Hostage video ignites wide call to free Carroll
Wednesday, the umbrella group for a number of leading Sunni clerics condemned the Jan. 7 kidnapping
Calls for the release of kidnapped journalist Jill Carroll poured in from around the world on Wednesday following the broadcast of a brief video showing her in captivity.
Those calling upon her abductors in Iraq to show mercy included senior members of the Muslim Brotherhood in Cairo, and some of Iraq's most influential Sunni Arab leaders, including Adnan al-Dulaimi, head of the Iraqi Accordance Front.
Ms. Carroll was abducted in Baghdad on Jan. 7, about 300 yards from Dr. Dulaimi's office. She had intended to meet with him that morning.
Kidnapping is un-Islamic, Dr. Dulaimi said Wednesday. "Publish this statement on my behalf condemning this act, although it's going to expose me to danger," he said by telephone from Kuwait, where he was attending the funeral of Sheikh Jaber al-Ahmed al- Sabah, the country's late leader.

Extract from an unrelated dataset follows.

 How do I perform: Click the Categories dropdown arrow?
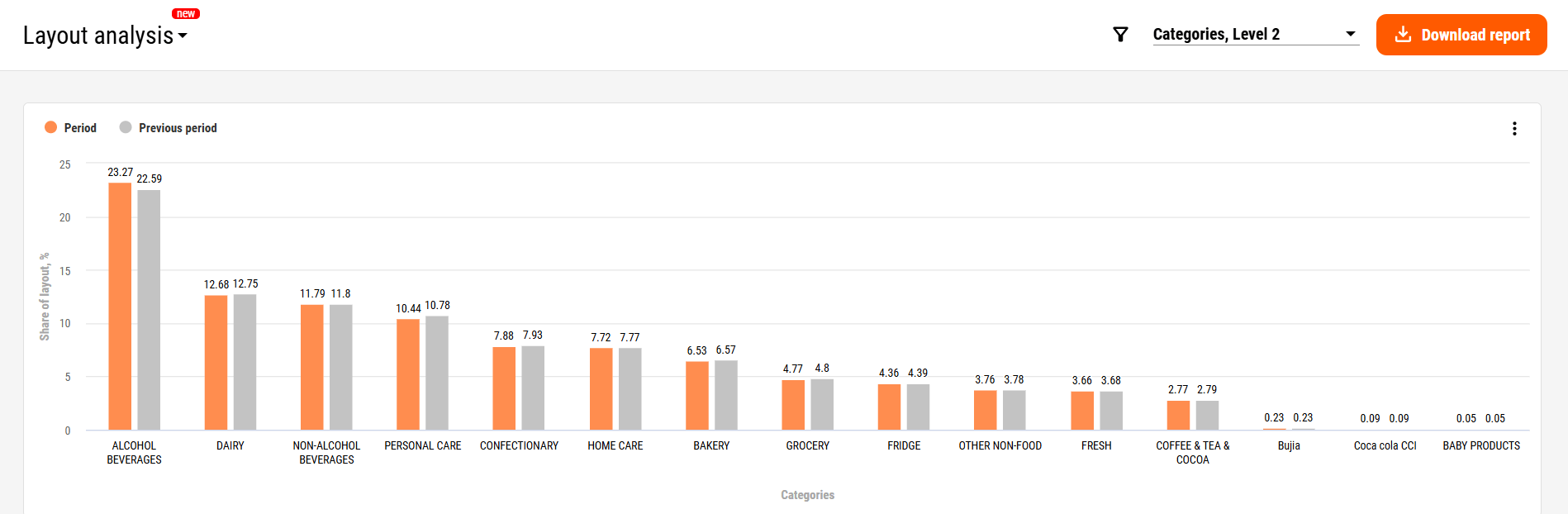point(1351,34)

"We reject this act. It is absolutely condemned. We will do as much as possible to release Jill," said Dr. Dulaimi.
In a video delivered to Al Jazeera and broadcast on Tuesday, Ms. Carroll's kidnappers said that they would kill her on Friday unless US military authorities released all Iraqi women in their custody.
Al Jazeera declined to say how the tape came into its custody. However, the network did issue a statement calling for Carroll's release.

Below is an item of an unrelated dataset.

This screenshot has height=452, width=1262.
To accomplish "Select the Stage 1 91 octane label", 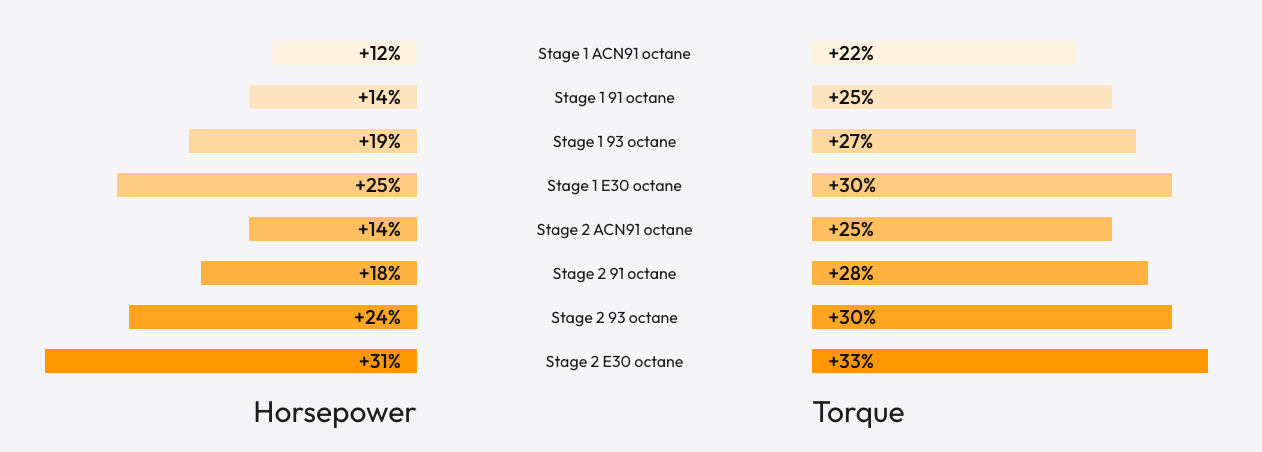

The tape showed Ms. Carroll speaking, although Al Jazeera did not broadcast the sound of her voice. She looked tired, but otherwise healthy.
Though no group has explicitly claimed responsibility for Carroll's abduction, a still photograph taken from the broadcast video showed the words "Brigade of Revenge."
Carroll was working as a freelancer for the Monitor when she was abducted by gunmen in Baghdad on the morning of Jan. 7. Her driver escaped, but her interpreter, Allan Enwiyah, was killed.
Over the last three years some 400 foreigners have been kidnapped in Iraq. Of these, 35 were media workers, according to Reporters Without Borders.
Five kidnapped journalists - four Iraqis, and one Italian - were killed by their abductors, according to the press freedom group. The others were released.
Only one Western woman is thought to have been murdered by captors. Margaret Hassan, an Irish aid worker and longtime resident of Iraq (who held Iraqi citizenship), was killed following her abduction in late 2004.
A call for the release of female prisoners in US military custody is a common demand made by Iraqi kidnappers. On Wednesday, US officials in Iraq said that coalition forces were holding eight women among some 14,000 detainees.
In Cairo the Muslim Brotherhood issued a statement saying that Carroll - as well as other journalists - should not be targeted by insurgents.
"We call upon the brothers in the Iraqi resistance not to target media workers," said the statement. "This contradicts the principles of our religion and doesn't help the cause of liberating the country".
Egypt's Muslim Brotherhood is the most powerful Islamist opposition group in the Arab world, and it has affiliations with Islamic political parties and organizations throughout the region.